L'enquête décennale relative à la santé conduite par l'INSEE en 1991 fait ressortir que 5,5 millions de personnes à domicile en France , soit 9,7 % de la population, déclarent un handicap ou une gêne dans la vie quotidienne. Toutefois, sur la base d'une définition plus stricte ne retenant que les personnes se déclarant handicapées, une enquête réalisée en 1987 a fait ressortir le chiffre de 3,2 millions de personnes , soit environ 6 % de la population.

Une autre approche consiste à prendre en compte l'ensemble des bénéficiaires des prestations prévues en faveur des handicapés. Ainsi, la population des personnes handicapées dont l'incapacité génère un handicap sévère restreignant significativement leur autonomie et affectant durablement ou définitivement leur vie scolaire, sociale et professionnelle, est évaluée à 1,814 million de personnes en 1991, soit 3,4 % de la population.

Cette statistique est obtenue à partir de l'addition du nombre des bénéficiaires de l'abattement spécial pour le calcul de l'impôt sur le revenu (1,6 million de personnes), des titulaires de l'AAH présentant donc un taux d'invalidité supérieur à 50 %, des enfants handicapés accueillis en établissements ou services d'éducation spéciale (40.000 enfants estimés) et d'une fraction des titulaires d'une pension d'invalidité de la sécurité sociale.

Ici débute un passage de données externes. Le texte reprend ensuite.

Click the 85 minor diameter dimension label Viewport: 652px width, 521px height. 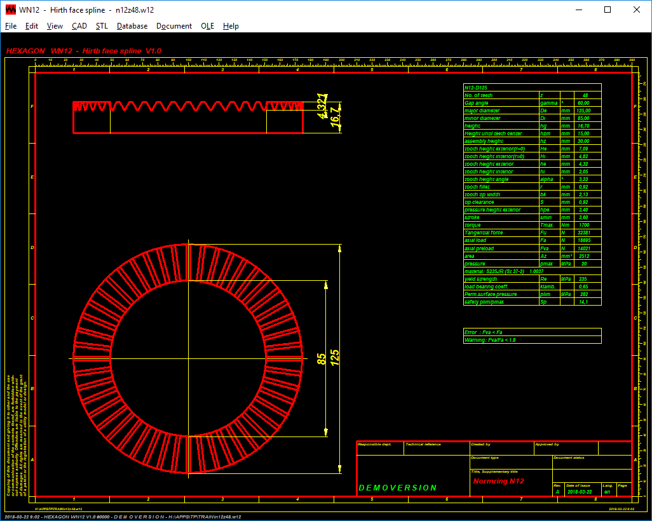(322, 359)
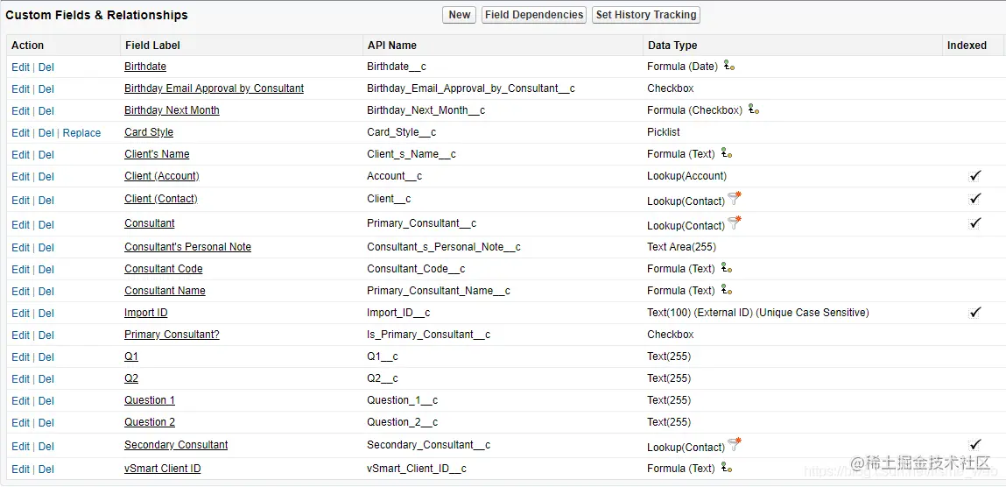
Task: Click Indexed checkmark for Import ID
Action: 975,313
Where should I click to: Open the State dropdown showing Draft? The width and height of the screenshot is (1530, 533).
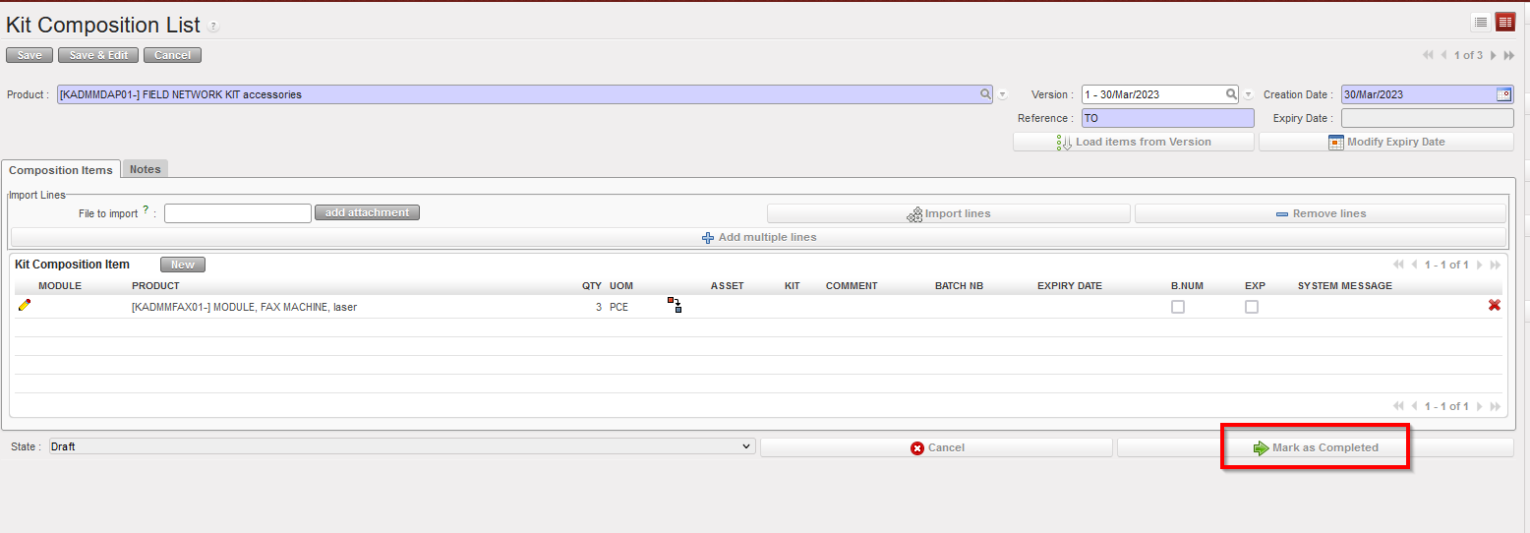pos(401,446)
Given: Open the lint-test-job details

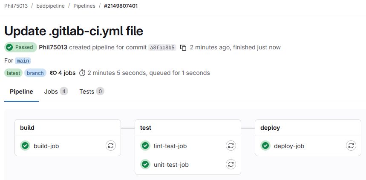Looking at the screenshot, I should tap(170, 146).
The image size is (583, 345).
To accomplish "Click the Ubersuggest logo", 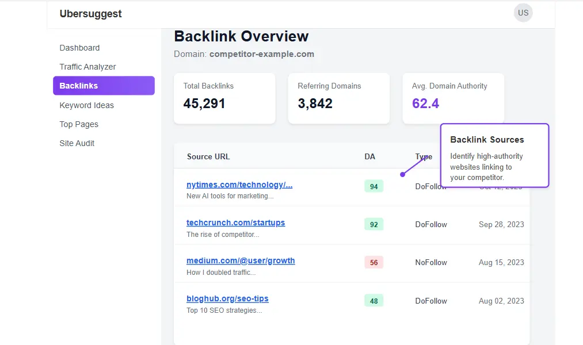I will (90, 13).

Les origines du handicap sont diverses. Par ordre décroissant, les quatre principales causes d'un handicap sont : la maladie, la vieillesse, l'accident et la naissance.

Les origines du handicap

 

Saône-et-Loire 1

Paris 2

 

1990

1994

1995

Origine en %

 
 
 

Naissance

12,9

14,5

10,1

Maladie

54,7

54,6

52,1

Accident

17,3

20,3

19,5

Maladie et accident

3,9

4,9

2,0

Vieillesse seule

3,2

1,4

6,7

(Vieillesse évoquée avec d'autres origines)

----

25,4

13,2

Autres

 
 

1,7

Inconnue

3,4

 
 

Non réponse

4,6

4,2

7,9

Ensemble

100,0

100,0

100,0

1) Enquête du Centre Technique National d'Etudes et de Recherches sur les Handicaps et les Inadaptations (CTNERHI) auprès d'un échantillon de personnes handicapées.

2) Enquête du CTNERHI et de la DASES de Paris réalisée en 1995 auprès d'un échantillon de demandeurs de la carte d'invalidité (définition stricte du handicap).


Ces données devraient rapidement être actualisées : le Centre Technique national d'Etudes et de Recherches sur le Handicap et les Inadaptations (CTNERHI) procède à une enquête statistique et prospective sur le thème " Handicap et démographie ". En cours de réalisation, elle devrait élaborer un outil de connaissances quantitatives et prospectives du handicap, mobilisant les informations disponibles sur ce sujet et permettant d'anticiper, pour décider des priorités dans la politique en faveur des personnes handicapées.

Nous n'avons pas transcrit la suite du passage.